(Pixel coordinate grounding data)
- Opening Delimiter -

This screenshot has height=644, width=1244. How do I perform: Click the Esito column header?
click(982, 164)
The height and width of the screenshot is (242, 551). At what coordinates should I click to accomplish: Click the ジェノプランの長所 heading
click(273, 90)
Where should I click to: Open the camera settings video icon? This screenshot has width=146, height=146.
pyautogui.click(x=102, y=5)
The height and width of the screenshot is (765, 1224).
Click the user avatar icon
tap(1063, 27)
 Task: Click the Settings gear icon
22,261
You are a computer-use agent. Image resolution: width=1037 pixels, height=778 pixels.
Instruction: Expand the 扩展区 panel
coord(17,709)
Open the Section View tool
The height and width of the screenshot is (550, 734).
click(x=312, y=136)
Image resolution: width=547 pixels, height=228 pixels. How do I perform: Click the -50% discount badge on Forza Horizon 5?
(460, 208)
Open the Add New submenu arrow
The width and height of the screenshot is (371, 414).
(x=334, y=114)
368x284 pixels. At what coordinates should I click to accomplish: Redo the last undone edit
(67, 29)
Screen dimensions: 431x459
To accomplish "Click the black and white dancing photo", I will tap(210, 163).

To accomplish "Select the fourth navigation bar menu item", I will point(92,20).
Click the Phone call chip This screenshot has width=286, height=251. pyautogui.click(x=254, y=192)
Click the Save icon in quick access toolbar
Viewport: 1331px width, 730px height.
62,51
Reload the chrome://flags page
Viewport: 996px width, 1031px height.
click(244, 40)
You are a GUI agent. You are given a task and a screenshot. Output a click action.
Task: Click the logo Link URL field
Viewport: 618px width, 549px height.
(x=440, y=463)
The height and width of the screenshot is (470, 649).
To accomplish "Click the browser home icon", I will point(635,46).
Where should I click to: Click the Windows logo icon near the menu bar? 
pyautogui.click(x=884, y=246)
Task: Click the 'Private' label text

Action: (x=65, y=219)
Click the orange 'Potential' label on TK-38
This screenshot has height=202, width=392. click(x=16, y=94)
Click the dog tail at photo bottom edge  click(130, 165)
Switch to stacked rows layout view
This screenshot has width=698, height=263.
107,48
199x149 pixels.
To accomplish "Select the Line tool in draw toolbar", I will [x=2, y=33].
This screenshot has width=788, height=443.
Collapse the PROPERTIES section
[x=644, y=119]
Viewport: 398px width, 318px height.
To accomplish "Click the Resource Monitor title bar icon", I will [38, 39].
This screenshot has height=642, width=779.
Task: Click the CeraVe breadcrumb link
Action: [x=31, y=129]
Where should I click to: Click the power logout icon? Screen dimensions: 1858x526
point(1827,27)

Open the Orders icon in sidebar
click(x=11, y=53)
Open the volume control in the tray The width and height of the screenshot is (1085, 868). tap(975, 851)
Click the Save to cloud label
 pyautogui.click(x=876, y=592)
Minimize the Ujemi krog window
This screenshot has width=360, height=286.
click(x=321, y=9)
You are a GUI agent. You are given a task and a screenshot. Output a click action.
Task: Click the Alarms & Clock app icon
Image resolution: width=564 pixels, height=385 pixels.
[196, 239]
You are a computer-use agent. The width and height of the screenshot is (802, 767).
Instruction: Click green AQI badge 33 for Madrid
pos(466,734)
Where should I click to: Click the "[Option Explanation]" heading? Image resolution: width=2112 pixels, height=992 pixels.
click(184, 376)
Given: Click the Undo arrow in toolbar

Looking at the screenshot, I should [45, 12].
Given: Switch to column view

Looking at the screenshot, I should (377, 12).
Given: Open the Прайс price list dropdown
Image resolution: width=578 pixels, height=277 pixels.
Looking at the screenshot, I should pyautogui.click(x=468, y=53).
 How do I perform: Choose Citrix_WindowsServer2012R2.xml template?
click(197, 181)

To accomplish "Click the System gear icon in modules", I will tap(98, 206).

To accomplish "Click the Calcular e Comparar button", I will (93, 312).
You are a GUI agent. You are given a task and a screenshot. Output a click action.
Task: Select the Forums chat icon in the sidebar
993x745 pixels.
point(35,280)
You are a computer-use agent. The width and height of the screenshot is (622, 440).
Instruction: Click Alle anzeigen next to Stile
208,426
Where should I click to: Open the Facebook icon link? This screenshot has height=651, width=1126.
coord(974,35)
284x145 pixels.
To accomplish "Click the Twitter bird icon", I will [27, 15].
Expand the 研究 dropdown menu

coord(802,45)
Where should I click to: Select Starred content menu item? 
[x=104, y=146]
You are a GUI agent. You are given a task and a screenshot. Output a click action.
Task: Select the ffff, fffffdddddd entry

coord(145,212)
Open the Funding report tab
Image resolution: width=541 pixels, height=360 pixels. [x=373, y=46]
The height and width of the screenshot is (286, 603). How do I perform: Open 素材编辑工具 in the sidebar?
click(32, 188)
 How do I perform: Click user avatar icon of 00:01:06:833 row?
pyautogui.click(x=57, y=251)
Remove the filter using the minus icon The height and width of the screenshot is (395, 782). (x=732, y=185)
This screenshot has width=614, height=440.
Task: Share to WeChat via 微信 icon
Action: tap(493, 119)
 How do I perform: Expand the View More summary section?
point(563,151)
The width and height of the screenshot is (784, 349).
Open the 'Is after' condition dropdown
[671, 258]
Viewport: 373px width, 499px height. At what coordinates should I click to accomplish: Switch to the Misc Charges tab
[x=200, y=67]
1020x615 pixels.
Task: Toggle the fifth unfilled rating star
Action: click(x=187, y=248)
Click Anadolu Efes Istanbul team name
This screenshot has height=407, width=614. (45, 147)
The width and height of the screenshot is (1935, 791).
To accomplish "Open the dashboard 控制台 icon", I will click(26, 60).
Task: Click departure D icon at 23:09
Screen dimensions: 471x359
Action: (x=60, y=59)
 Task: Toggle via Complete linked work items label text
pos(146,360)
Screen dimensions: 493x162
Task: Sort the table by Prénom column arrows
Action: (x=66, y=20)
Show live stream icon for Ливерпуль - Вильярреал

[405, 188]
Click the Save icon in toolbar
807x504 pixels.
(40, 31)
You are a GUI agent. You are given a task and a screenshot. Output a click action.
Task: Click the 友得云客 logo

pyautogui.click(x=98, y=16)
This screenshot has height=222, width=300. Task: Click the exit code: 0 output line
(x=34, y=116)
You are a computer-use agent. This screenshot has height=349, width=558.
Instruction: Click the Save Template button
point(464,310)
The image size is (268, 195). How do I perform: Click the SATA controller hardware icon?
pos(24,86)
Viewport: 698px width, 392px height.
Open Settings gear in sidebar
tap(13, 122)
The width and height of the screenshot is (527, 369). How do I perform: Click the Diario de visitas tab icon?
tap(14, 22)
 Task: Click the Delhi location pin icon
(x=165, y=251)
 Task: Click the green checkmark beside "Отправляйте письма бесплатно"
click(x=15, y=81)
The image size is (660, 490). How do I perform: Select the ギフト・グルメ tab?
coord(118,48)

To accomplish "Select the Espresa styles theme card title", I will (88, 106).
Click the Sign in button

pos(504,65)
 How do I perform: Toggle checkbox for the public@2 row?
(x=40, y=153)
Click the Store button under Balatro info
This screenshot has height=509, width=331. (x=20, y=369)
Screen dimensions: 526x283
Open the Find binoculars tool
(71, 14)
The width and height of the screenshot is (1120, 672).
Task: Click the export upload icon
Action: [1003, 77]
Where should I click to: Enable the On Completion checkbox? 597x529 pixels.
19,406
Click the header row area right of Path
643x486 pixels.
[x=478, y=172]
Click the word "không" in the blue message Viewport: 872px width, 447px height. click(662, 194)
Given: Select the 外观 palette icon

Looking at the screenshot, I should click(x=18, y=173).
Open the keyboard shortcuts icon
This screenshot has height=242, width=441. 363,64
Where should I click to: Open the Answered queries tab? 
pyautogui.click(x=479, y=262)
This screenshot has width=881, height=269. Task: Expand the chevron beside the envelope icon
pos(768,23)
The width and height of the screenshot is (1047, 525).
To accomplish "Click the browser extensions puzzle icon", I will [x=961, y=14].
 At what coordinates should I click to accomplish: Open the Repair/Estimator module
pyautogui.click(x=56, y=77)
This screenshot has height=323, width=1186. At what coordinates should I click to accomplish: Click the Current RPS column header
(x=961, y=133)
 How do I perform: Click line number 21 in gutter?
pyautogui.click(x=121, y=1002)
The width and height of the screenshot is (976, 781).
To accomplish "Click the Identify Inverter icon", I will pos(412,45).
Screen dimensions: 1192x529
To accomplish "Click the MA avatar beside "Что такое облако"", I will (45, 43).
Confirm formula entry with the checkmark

- Closing Delimiter -

Task details:
Print, exactly as they appear above, the lines running from the one with "Click the word" through the final line.

Task output:
Click the word "không" in the blue message Viewport: 872px width, 447px height. click(662, 194)
Given: Select the 外观 palette icon

Looking at the screenshot, I should click(x=18, y=173).
Open the keyboard shortcuts icon
This screenshot has height=242, width=441. 363,64
Where should I click to: Open the Answered queries tab? 
pyautogui.click(x=479, y=262)
This screenshot has width=881, height=269. Task: Expand the chevron beside the envelope icon
pos(768,23)
The width and height of the screenshot is (1047, 525).
To accomplish "Click the browser extensions puzzle icon", I will [x=961, y=14].
 At what coordinates should I click to accomplish: Open the Repair/Estimator module
pyautogui.click(x=56, y=77)
This screenshot has height=323, width=1186. At what coordinates should I click to accomplish: Click the Current RPS column header
(x=961, y=133)
 How do I perform: Click line number 21 in gutter?
pyautogui.click(x=121, y=1002)
The width and height of the screenshot is (976, 781).
To accomplish "Click the Identify Inverter icon", I will pos(412,45).
Screen dimensions: 1192x529
To accomplish "Click the MA avatar beside "Что такое облако"", I will (45, 43).
Confirm formula entry with the checkmark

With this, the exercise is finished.